Raspberry Pi Roundup - 19th March 2015
Eclipse
Dave Akerman will once again be using the Raspberry Pi in a pair of balloon launches that will take place at 8am on Friday in time for the solar eclipse due to occur in the UK around 9.30am. The two launches, which will take place at Leicester race course, will use A+s together with Dave’s Pi in the Sky+boards to send back images from above any cloud cover there happens to be. You can follow the launch in several ways:
- By viewing the online map. Watch out for KRYTEN/RIMMER and MARVIN/ZAPHOD
- By viewing the live images being transmitted and received.
- By watching the BBC Stargazing programme on BBC1.
You can read more about the launch by visiting the Raspberry Pi blog.
LEGO IOT
The guys over at PubNub have created a house out of LEGO then filled it with LEDs and sensors which are controlled and read by a Pi. They’ve then used their own proprietary software to create an Internet of Things link up to the components and something called Blink created by the Chromium Project to do the GUI. Read more here.
Tanzania
Masekelo secondary school in Tanzania doesn’t have many resources.

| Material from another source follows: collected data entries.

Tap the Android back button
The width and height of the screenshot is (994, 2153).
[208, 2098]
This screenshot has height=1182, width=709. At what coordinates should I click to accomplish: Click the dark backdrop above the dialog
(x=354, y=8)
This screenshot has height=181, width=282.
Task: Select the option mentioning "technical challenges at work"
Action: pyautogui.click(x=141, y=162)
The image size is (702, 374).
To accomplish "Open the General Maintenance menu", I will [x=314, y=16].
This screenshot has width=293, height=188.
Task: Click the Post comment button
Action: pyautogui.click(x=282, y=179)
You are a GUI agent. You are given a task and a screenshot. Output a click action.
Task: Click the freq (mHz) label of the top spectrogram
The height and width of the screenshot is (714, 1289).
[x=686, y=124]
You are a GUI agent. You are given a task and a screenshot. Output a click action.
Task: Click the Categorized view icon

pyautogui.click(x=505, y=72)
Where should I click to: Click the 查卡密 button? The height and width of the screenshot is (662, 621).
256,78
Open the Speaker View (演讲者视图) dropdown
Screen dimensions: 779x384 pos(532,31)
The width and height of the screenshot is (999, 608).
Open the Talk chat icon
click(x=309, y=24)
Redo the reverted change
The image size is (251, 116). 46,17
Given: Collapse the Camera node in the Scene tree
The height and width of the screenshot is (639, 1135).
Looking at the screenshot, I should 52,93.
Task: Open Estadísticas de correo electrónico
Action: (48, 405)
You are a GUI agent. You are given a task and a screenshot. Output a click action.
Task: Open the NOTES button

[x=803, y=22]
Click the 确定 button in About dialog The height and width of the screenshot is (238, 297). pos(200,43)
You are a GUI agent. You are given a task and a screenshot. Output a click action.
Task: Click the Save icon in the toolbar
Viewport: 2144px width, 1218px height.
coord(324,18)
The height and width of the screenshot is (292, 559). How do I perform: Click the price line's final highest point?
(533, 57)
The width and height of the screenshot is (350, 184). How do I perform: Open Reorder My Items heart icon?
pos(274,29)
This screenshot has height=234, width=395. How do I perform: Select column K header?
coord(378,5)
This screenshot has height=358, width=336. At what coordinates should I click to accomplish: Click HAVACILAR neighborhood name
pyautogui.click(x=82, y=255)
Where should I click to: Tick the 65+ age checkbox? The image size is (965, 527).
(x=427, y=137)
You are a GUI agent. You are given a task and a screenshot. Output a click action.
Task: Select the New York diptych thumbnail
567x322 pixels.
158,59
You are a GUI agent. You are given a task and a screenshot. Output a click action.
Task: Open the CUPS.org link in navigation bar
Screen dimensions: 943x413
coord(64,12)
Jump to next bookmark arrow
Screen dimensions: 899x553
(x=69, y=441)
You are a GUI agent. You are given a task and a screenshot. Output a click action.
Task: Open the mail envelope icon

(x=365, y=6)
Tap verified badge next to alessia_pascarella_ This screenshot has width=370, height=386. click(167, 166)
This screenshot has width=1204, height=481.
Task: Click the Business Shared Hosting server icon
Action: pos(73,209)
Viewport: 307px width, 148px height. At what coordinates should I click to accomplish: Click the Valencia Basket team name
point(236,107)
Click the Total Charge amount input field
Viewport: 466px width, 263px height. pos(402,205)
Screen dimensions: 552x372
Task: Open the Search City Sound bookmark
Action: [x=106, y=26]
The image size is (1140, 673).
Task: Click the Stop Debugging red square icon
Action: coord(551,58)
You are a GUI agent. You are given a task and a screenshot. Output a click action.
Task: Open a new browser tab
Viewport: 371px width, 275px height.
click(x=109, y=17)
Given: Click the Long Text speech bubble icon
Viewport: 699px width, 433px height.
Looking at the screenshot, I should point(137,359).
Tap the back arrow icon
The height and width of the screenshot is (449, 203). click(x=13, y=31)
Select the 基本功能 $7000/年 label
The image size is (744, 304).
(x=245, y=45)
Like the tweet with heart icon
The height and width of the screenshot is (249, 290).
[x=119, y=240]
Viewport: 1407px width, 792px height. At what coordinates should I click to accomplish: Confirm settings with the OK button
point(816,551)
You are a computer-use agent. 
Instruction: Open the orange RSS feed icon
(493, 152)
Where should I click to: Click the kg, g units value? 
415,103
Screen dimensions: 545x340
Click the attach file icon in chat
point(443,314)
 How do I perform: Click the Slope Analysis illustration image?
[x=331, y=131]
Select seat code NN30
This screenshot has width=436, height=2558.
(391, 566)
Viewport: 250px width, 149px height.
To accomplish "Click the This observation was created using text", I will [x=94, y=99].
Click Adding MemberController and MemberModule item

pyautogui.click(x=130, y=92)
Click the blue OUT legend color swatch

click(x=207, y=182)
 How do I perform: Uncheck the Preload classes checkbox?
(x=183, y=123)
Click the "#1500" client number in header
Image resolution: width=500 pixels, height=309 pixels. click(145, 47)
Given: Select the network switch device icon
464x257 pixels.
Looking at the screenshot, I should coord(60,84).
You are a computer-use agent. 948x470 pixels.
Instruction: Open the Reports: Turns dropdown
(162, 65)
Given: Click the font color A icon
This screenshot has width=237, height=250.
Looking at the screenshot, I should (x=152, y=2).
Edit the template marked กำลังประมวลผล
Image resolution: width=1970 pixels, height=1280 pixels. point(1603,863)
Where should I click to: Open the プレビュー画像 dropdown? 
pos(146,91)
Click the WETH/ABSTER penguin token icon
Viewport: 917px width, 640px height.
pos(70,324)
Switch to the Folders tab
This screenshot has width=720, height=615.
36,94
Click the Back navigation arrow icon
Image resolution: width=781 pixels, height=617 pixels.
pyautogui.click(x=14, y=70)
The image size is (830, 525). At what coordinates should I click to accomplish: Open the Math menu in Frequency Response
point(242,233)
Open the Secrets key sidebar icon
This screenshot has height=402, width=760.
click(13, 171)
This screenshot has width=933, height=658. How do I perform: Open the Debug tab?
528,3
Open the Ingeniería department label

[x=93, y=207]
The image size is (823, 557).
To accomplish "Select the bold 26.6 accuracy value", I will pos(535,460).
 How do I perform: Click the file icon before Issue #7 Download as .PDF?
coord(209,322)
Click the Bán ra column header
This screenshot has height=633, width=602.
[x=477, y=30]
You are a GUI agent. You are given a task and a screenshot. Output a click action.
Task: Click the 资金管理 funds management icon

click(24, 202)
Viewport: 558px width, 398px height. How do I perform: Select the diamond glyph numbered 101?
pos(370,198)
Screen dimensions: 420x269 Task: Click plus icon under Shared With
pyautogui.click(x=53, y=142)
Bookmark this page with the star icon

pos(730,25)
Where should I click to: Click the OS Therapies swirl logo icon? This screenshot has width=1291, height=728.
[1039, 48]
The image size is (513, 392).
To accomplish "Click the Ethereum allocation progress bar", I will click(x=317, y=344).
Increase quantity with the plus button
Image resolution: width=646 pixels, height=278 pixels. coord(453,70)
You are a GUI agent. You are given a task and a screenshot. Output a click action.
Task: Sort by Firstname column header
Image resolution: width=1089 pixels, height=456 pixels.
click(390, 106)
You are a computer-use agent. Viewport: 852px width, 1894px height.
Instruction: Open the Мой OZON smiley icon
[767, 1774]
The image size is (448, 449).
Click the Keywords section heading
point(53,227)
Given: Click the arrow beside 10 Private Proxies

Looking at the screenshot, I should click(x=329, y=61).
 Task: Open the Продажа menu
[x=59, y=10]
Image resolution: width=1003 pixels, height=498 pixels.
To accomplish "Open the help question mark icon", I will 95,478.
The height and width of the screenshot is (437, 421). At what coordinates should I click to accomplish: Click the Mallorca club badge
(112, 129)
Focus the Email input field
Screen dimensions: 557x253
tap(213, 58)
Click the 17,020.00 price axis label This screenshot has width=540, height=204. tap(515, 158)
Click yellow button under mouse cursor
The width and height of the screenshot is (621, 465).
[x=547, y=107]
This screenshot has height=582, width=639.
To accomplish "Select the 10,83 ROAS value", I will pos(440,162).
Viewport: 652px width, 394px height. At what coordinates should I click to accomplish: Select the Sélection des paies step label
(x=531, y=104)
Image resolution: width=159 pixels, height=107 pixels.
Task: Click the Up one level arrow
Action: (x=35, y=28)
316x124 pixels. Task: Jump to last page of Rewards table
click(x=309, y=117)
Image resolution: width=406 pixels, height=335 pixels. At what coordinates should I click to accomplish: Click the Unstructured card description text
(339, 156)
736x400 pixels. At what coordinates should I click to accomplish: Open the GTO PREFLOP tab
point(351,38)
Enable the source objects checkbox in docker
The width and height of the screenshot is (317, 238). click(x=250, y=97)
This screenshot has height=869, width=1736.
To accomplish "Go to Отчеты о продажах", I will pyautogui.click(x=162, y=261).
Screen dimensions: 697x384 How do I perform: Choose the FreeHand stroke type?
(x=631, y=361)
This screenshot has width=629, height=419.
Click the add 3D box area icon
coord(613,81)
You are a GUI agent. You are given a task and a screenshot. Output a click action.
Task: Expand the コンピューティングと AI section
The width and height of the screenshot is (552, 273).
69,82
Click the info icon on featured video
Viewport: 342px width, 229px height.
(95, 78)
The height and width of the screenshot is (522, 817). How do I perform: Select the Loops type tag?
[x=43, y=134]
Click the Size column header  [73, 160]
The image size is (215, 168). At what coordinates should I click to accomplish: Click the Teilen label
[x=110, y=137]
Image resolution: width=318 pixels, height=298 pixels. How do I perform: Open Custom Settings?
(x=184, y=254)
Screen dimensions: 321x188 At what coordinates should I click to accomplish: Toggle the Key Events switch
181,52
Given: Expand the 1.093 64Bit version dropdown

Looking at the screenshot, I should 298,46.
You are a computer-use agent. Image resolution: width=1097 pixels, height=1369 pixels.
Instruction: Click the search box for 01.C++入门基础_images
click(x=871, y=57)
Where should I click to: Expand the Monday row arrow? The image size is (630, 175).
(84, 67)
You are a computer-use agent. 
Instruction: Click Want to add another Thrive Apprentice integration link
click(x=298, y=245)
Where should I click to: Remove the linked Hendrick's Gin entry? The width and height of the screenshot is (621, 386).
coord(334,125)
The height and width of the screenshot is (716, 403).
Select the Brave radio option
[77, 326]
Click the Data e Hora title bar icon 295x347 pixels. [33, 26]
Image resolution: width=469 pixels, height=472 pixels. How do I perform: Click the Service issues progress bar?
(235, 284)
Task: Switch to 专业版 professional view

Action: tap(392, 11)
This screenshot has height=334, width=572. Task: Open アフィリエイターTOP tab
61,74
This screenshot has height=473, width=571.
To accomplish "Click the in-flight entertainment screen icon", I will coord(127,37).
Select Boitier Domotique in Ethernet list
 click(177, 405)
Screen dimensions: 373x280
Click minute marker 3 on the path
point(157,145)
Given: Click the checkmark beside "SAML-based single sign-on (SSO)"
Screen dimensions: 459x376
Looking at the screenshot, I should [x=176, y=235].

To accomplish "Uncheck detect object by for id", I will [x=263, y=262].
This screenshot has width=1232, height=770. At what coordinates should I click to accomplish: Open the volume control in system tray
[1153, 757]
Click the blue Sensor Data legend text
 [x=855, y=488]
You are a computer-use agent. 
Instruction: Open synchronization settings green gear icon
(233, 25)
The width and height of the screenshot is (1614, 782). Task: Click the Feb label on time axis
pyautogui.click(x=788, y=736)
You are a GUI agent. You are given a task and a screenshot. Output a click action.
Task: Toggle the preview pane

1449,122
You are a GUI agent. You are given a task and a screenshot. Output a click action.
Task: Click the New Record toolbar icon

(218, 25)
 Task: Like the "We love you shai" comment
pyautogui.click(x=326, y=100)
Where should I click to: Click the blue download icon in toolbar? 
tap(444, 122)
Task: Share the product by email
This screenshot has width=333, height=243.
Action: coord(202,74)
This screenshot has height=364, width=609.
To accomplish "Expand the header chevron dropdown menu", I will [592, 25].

The children have to collect water for the school every day and there are often not enough desks and chairs to go around. The Tanzanian government has decreed that every school should have a science lab, but yet has provided no funds for it – everything is supposed to come from donations from parents or other sources. Considering the parents of the children at this school tend to be subsistence farmers, this has proved to be something of a challenge!
Janet Chapman from Wikimedia visited the school last September and spoke to the headmaster about the issues and donated a Raspberry Pi filled with pre-loaded content from the RACHEL project (which includes Wikipedia for Schools, 2,000 maths and science videos from Khan Academy, and 800 classic books and various health resources). The Pi (which is battery-powered) runs a wifi hotspot so that the content can then be accessed from available tablets and phones which the school already has.